Trump Klaim Damai dengan Iran Hampir Jadi, Teheran Langsung Beri Respons Keras

0 Shares

HOLOPIS.COM, JAKARTA – Presiden Amerika Serikat (AS) Donald Trump mengklaim kesepakatan damai antara Washington dan Teheran hampir rampung yang melibatkan mediator Pakistan. Pernyataan itu memunculkan spekulasi baru mengenai kemungkinan berakhirnya konflik besar yang pecah sejak Februari lalu.

Trump menyebut sebagian besar isi nota kesepahaman antara Amerika Serikat (AS) dan Iran telah berhasil dinegosiasikan. Menurutnya, pembahasan kini tinggal menyelesaikan detail akhir sebelum diumumkan secara resmi.

Sebuah kesepakatan sebagian besar telah dinegosiasikan, tunduk pada finalisasi antara Amerika Serikat, Republik Islam Iran, dan berbagai negara lain,” tulis Trump melalui platform media sosial miliknya dikutip pada Minggu, (24/5/2026).

Trump juga mengklaim Selat Hormuz akan kembali dibuka sebagai bagian dari kesepakatan tersebut. Jalur pelayaran strategis itu selama ini menjadi titik ketegangan utama dalam konflik AS-Iran karena merupakan jalur penting distribusi minyak dunia.

Namun, pernyataan Trump langsung mendapat respons dingin dari Teheran. Kantor berita Fars yang dekat dengan Korps Garda Revolusi Islam Iran menegaskan pengelolaan Selat Hormuz tetap sepenuhnya berada di bawah kendali Iran dan tidak termasuk dalam konsesi apa pun terhadap AS.

Pengelolaan Selat, penentuan rute, waktu, metode pelayaran, dan penerbitan izin akan terus menjadi monopoli dan wewenang Republik Islam Iran,” demikian laporan Fars melalui Telegram.

- Advertisement -

Media tersebut juga menyebut klaim Trump bahwa kesepakatan hampir final “tidak sesuai dengan kenyataan”.

Di tengah dinamika negosiasi itu, Perdana Menteri Pakistan Shehbaz Sharif menyampaikan dukungannya terhadap proses mediasi yang sedang berlangsung. Sharif bahkan menyatakan Pakistan siap menjadi tuan rumah putaran pembicaraan lanjutan antara AS dan Iran dalam waktu dekat.

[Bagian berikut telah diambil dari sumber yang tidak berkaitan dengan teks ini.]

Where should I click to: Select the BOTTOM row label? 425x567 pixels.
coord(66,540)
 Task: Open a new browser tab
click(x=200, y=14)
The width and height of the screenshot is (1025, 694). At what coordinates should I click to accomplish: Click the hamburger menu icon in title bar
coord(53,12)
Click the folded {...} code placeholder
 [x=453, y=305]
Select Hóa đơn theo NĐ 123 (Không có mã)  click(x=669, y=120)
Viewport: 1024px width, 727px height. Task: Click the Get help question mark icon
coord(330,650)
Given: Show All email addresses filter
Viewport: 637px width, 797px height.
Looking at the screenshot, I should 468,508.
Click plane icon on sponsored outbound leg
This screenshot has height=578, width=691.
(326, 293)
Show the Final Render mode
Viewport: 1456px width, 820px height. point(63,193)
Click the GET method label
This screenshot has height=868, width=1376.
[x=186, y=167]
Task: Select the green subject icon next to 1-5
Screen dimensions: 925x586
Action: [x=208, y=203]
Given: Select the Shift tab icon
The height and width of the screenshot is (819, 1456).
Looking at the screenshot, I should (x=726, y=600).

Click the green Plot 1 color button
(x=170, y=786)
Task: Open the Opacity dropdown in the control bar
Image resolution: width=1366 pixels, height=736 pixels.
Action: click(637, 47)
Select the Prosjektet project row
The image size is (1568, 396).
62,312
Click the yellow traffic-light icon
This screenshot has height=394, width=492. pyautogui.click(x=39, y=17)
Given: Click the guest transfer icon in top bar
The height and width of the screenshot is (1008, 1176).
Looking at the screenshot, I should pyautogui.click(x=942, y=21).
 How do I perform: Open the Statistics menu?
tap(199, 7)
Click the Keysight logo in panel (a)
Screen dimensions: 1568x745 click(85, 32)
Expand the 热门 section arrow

“Pakistan akan melanjutkan upaya perdamaiannya dengan ketulusan yang maksimal dan kami berharap dapat menjadi tuan rumah putaran pembicaraan berikutnya segera,” ujar Sharif.

Peran Pakistan dalam negosiasi disebut cukup sentral. Kepala Angkatan Darat Pakistan Jenderal Syed Asim Munir diketahui melakukan sejumlah pertemuan penting di Teheran dengan Presiden Iran Masoud Pezeshkian dan Ketua Parlemen Mohammad Bagher Ghalibaf.

Sejumlah sumber internasional juga menyebut proposal terbaru yang dibahas mencakup penghentian perang secara resmi, pembukaan kembali Selat Hormuz. Selain itu, pelonggaran blokade pelabuhan Iran, hingga pembahasan lanjutan program nuklir Teheran dalam 30 hingga 60 hari ke depan juga turut dibahas.

Tiga pejabat senior Iran bahkan menyebut kemungkinan pencairan aset Iran senilai 25 miliar dolar AS yang selama ini dibekukan di luar negeri sebagai bagian dari skema penyelesaian konflik.

Meski demikian, suasana negosiasi masih dibayangi ketegangan. Trump tetap melontarkan ancaman serangan militer apabila kesepakatan gagal tercapai.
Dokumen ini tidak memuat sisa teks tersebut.